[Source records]
= = = =

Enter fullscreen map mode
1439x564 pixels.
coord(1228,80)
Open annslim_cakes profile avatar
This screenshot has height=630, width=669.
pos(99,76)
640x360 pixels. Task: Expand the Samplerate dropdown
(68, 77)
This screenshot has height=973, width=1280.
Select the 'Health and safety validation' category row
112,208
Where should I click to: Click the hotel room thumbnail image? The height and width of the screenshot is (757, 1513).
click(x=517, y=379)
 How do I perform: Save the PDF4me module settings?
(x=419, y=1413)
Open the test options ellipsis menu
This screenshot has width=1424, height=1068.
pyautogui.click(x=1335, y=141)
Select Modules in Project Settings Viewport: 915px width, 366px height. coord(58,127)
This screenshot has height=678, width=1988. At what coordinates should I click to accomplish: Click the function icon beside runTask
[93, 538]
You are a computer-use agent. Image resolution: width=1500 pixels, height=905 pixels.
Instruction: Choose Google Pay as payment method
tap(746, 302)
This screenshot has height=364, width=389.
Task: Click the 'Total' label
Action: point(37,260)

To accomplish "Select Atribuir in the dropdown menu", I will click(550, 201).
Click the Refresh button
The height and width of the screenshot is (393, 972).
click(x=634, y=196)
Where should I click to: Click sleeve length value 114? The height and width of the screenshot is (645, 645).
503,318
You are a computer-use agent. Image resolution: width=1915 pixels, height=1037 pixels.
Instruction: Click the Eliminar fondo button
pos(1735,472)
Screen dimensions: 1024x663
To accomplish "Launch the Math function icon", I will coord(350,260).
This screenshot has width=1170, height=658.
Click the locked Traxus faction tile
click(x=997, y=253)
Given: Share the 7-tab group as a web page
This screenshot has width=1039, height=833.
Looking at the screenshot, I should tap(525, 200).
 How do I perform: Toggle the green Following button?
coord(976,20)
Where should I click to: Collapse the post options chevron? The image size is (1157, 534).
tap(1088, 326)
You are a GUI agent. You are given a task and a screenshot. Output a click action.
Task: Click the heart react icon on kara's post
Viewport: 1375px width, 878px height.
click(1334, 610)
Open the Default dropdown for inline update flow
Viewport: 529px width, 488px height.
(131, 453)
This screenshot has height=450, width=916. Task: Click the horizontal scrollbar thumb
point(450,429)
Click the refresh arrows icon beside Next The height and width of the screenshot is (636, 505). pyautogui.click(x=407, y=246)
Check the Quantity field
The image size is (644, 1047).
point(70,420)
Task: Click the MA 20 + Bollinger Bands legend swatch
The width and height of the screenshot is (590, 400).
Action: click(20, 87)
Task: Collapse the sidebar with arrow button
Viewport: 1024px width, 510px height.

= = = =

▶ **EXERCISE**: All of the entries above should be output exactly as they are.

▶ **SOLUTION**:
Enter fullscreen map mode
1439x564 pixels.
coord(1228,80)
Open annslim_cakes profile avatar
This screenshot has height=630, width=669.
pos(99,76)
640x360 pixels. Task: Expand the Samplerate dropdown
(68, 77)
This screenshot has height=973, width=1280.
Select the 'Health and safety validation' category row
112,208
Where should I click to: Click the hotel room thumbnail image? The height and width of the screenshot is (757, 1513).
click(x=517, y=379)
 How do I perform: Save the PDF4me module settings?
(x=419, y=1413)
Open the test options ellipsis menu
This screenshot has width=1424, height=1068.
pyautogui.click(x=1335, y=141)
Select Modules in Project Settings Viewport: 915px width, 366px height. coord(58,127)
This screenshot has height=678, width=1988. At what coordinates should I click to accomplish: Click the function icon beside runTask
[93, 538]
You are a computer-use agent. Image resolution: width=1500 pixels, height=905 pixels.
Instruction: Choose Google Pay as payment method
tap(746, 302)
This screenshot has height=364, width=389.
Task: Click the 'Total' label
Action: point(37,260)

To accomplish "Select Atribuir in the dropdown menu", I will click(550, 201).
Click the Refresh button
The height and width of the screenshot is (393, 972).
click(x=634, y=196)
Where should I click to: Click sleeve length value 114? The height and width of the screenshot is (645, 645).
503,318
You are a computer-use agent. Image resolution: width=1915 pixels, height=1037 pixels.
Instruction: Click the Eliminar fondo button
pos(1735,472)
Screen dimensions: 1024x663
To accomplish "Launch the Math function icon", I will coord(350,260).
This screenshot has width=1170, height=658.
Click the locked Traxus faction tile
click(x=997, y=253)
Given: Share the 7-tab group as a web page
This screenshot has width=1039, height=833.
Looking at the screenshot, I should tap(525, 200).
 How do I perform: Toggle the green Following button?
coord(976,20)
Where should I click to: Collapse the post options chevron? The image size is (1157, 534).
tap(1088, 326)
You are a GUI agent. You are given a task and a screenshot. Output a click action.
Task: Click the heart react icon on kara's post
Viewport: 1375px width, 878px height.
click(1334, 610)
Open the Default dropdown for inline update flow
Viewport: 529px width, 488px height.
(131, 453)
This screenshot has height=450, width=916. Task: Click the horizontal scrollbar thumb
point(450,429)
Click the refresh arrows icon beside Next The height and width of the screenshot is (636, 505). pyautogui.click(x=407, y=246)
Check the Quantity field
The image size is (644, 1047).
point(70,420)
Task: Click the MA 20 + Bollinger Bands legend swatch
The width and height of the screenshot is (590, 400).
Action: click(20, 87)
Task: Collapse the sidebar with arrow button
Viewport: 1024px width, 510px height.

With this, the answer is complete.